* INPUT MATERIAL
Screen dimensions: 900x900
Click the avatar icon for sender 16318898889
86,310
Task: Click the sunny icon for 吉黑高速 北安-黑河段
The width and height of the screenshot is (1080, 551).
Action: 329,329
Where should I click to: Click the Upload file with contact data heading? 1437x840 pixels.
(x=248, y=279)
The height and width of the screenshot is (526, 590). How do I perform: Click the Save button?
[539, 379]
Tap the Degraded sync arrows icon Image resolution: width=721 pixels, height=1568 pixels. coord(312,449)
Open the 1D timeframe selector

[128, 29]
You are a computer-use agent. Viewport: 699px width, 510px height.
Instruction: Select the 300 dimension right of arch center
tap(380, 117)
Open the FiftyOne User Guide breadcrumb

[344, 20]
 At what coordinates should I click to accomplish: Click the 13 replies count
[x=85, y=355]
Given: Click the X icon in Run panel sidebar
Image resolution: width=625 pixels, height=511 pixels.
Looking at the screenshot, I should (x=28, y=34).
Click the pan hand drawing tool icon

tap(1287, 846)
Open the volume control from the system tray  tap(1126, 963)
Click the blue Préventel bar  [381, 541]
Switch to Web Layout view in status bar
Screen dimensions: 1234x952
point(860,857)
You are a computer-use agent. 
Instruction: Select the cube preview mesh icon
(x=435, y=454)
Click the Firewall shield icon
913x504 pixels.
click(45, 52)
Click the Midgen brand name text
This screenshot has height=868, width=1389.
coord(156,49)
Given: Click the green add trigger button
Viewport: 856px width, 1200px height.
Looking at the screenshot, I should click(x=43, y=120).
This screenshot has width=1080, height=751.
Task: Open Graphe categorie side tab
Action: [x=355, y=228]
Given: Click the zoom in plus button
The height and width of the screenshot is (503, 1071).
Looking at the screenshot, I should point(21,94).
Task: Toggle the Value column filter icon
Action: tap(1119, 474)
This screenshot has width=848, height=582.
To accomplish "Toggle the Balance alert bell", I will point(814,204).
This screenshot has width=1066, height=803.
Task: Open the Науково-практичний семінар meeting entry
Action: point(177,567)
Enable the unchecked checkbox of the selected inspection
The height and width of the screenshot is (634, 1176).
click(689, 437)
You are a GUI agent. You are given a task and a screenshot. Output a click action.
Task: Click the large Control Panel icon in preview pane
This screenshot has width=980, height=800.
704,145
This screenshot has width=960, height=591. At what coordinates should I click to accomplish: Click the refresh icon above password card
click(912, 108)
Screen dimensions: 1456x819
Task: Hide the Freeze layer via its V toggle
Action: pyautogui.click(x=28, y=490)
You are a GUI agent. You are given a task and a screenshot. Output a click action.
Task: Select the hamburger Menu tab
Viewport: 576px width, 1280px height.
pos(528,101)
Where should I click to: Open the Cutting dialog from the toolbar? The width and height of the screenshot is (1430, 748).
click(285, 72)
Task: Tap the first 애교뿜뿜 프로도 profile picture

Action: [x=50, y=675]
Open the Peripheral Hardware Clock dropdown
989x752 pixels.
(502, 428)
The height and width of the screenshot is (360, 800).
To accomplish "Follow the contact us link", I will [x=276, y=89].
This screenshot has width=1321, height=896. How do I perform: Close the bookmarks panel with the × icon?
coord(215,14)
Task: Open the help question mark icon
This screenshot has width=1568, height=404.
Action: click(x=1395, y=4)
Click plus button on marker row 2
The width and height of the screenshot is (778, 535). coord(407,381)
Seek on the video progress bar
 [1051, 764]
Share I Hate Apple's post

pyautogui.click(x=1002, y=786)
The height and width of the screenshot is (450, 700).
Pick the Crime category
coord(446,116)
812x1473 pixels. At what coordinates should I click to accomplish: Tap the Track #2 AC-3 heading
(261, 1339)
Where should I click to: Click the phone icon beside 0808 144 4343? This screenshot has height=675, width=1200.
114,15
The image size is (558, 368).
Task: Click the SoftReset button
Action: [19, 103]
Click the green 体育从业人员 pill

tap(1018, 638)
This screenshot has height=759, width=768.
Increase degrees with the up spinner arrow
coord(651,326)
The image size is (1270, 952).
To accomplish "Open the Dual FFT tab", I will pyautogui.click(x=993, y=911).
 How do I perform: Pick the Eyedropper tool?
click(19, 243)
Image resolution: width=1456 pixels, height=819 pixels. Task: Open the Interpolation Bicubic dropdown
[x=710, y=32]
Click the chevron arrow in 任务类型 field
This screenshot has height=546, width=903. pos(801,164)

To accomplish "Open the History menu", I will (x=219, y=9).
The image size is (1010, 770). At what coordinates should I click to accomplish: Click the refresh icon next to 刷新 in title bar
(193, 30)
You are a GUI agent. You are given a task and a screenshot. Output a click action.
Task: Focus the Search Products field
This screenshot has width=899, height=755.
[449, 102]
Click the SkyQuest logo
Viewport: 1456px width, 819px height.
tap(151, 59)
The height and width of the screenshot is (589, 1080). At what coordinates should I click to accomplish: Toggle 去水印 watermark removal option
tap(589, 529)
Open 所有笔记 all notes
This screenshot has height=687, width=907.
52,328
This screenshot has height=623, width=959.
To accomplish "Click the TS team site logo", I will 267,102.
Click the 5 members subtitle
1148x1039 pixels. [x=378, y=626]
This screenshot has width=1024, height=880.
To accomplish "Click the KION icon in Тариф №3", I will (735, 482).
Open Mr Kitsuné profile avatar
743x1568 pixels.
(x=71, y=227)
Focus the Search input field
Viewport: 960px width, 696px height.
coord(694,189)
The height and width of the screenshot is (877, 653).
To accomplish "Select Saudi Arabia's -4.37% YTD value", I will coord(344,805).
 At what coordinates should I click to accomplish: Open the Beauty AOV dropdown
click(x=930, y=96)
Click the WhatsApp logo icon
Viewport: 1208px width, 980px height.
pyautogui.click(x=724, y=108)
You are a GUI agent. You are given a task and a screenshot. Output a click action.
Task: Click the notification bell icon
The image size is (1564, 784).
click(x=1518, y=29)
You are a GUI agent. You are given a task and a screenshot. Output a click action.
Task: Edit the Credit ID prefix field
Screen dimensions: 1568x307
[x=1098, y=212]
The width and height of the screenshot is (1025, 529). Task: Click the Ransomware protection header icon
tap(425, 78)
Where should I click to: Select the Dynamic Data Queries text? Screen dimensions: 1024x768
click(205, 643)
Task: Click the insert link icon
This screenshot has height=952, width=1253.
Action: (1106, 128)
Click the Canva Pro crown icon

* EXERCISE DETAILS
Reproduce the records verbatim, starting at the very first line and continuing through the line that contains "Action: tap(1119, 474)", with that line included.

* CORRECT OUTPUT
Screen dimensions: 900x900
Click the avatar icon for sender 16318898889
86,310
Task: Click the sunny icon for 吉黑高速 北安-黑河段
The width and height of the screenshot is (1080, 551).
Action: 329,329
Where should I click to: Click the Upload file with contact data heading? 1437x840 pixels.
(x=248, y=279)
The height and width of the screenshot is (526, 590). How do I perform: Click the Save button?
[539, 379]
Tap the Degraded sync arrows icon Image resolution: width=721 pixels, height=1568 pixels. coord(312,449)
Open the 1D timeframe selector

[128, 29]
You are a computer-use agent. Viewport: 699px width, 510px height.
Instruction: Select the 300 dimension right of arch center
tap(380, 117)
Open the FiftyOne User Guide breadcrumb

[344, 20]
 At what coordinates should I click to accomplish: Click the 13 replies count
[x=85, y=355]
Given: Click the X icon in Run panel sidebar
Image resolution: width=625 pixels, height=511 pixels.
Looking at the screenshot, I should (x=28, y=34).
Click the pan hand drawing tool icon

tap(1287, 846)
Open the volume control from the system tray  tap(1126, 963)
Click the blue Préventel bar  [381, 541]
Switch to Web Layout view in status bar
Screen dimensions: 1234x952
point(860,857)
You are a computer-use agent. 
Instruction: Select the cube preview mesh icon
(x=435, y=454)
Click the Firewall shield icon
913x504 pixels.
click(45, 52)
Click the Midgen brand name text
This screenshot has height=868, width=1389.
coord(156,49)
Given: Click the green add trigger button
Viewport: 856px width, 1200px height.
Looking at the screenshot, I should click(x=43, y=120).
This screenshot has width=1080, height=751.
Task: Open Graphe categorie side tab
Action: [x=355, y=228]
Given: Click the zoom in plus button
The height and width of the screenshot is (503, 1071).
Looking at the screenshot, I should point(21,94).
Task: Toggle the Value column filter icon
Action: tap(1119, 474)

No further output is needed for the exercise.